Extracted text:
=== Section Start ===
Texas, Arizona and others want to defend the Title 42 rule in place of the Biden administration

The Supreme Court building as seen in December.
The Supreme Court building as seen in December. (Celal Gunes/Anadolu Agency via Getty Images)

A group of Republican-led states urged the Supreme Court on Wednesday to let them join litigation to defend pandemic-related border restrictions, warning a decision otherwise could pave the way for presidents to improperly abandon policies they dislike from their predecessors.

More than a dozen states, including Texas and Arizona, filed a brief that accused the Biden administration of failing to sufficiently defend the so-called Title 42 policy in court in a deliberate effort to rescind the directive outside of the regulatory process.

The court filing is the latest in a lengthy legal saga over the border rule, which was implemented under the Trump administration and allows border agents to turn away asylum-seekers on public health grounds.

The states’ request to join the case was shot down by the U.S. Court of Appeals for the District of Columbia Circuit, and the Supreme Court will review that single issue in this case.

The states told the justices in their brief that the administration’s tactics in this case “are corrosive to the rule of law and the authority of federal courts” and will allow future presidential administrations to circumvent the policy-making procedures established by the Administrative Procedure Act.

If the Supreme Court “blesses that gambit by affirming the D.C. Circuit, the Court and the country can expect to see the same tactic employed whenever a presidential administration decides it prefers to eliminate a preceding administration’s rules without the hassle of APA rulemaking,” they wrote.

The states also contended that their request to join the case was “plainly timely,” and that they have shown the government’s defense of the Title 42 policy falls short.

A federal judge struck down the policy in November and ordered it to terminate the following month. While the Biden administration has appealed the ruling and continued to defend the legality of the Title 42 rule in court, the government did not request to keep the policy in place while legal challenges continue.

This prompted the state coalition to step in and ask to defend the border policy in the government’s place. But the D.C. Circuit rejected the states’ request, concluding it came too late in the litigation.

Last month, the Supreme Court halted the court-ordered termination of the Title 42 rule, keeping the policy in effect for now while it considers the states’ broader request. Oral argument is scheduled for March 1, nearly three years after the border policy was first put into effect.

If the high court ultimately decides to grant the states’ request, it will greenlight continued litigation surrounding the Title 42 policy and likely result in the border policy remaining in place for months longer.

The policy has caused rancor on Capitol Hill. Congressional Republicans and some moderate Democrats have been wary of efforts to end the Title 42 policy, which has allowed Republicans to use division on the issue to hold up unrelated legislation.

Border agents have expelled a migrant under Title 42 more than 2.3 million times since the policy was established in March 2020. The American Civil Liberties Union, which challenged the directive in court on behalf of migrant families, has argued the Title 42 rule violates the U.S.’s legal obligations to consider asylum claims.

Meanwhile, encounters with migrants at the border — which include some repeat encounters with those expelled under Title 42 — have remained high. Border agents logged more than 465,000 migrant encounters in October and November alone, according to government data.
=== Section End ===
Information shown:
=== Section Start ===
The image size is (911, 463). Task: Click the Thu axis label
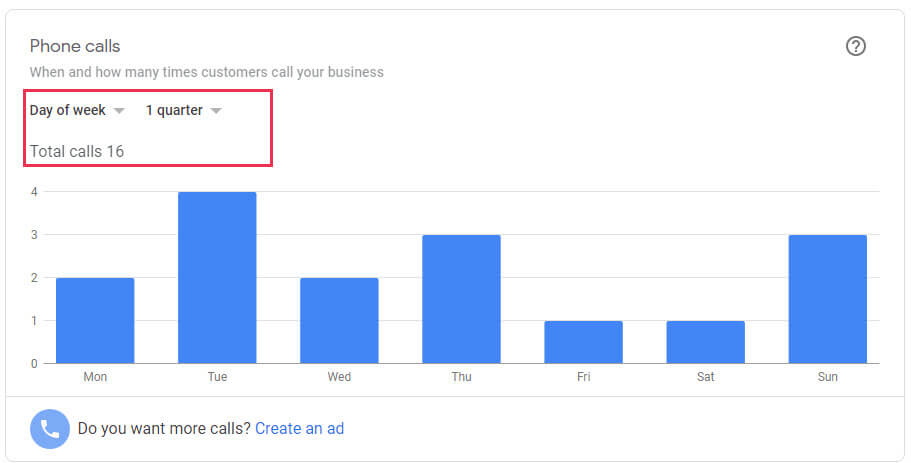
=== Section End ===
Problem details:
Does each statement below agree with the article on the Title 42 case? Answer yes or no for each, quoting the deciding words of the article. (a) The D.C. Circuit turned down the states' request because it came too late. (b) The Biden administration asked to keep the policy in place while legal challenges continue. (c) Oral argument before the Supreme Court is set for March 1.

Written response:
(a) Yes: "concluding it came too late in the litigation."
(b) No: "the government did not request to keep the policy in place while legal challenges continue."
(c) Yes: "Oral argument is scheduled for March 1"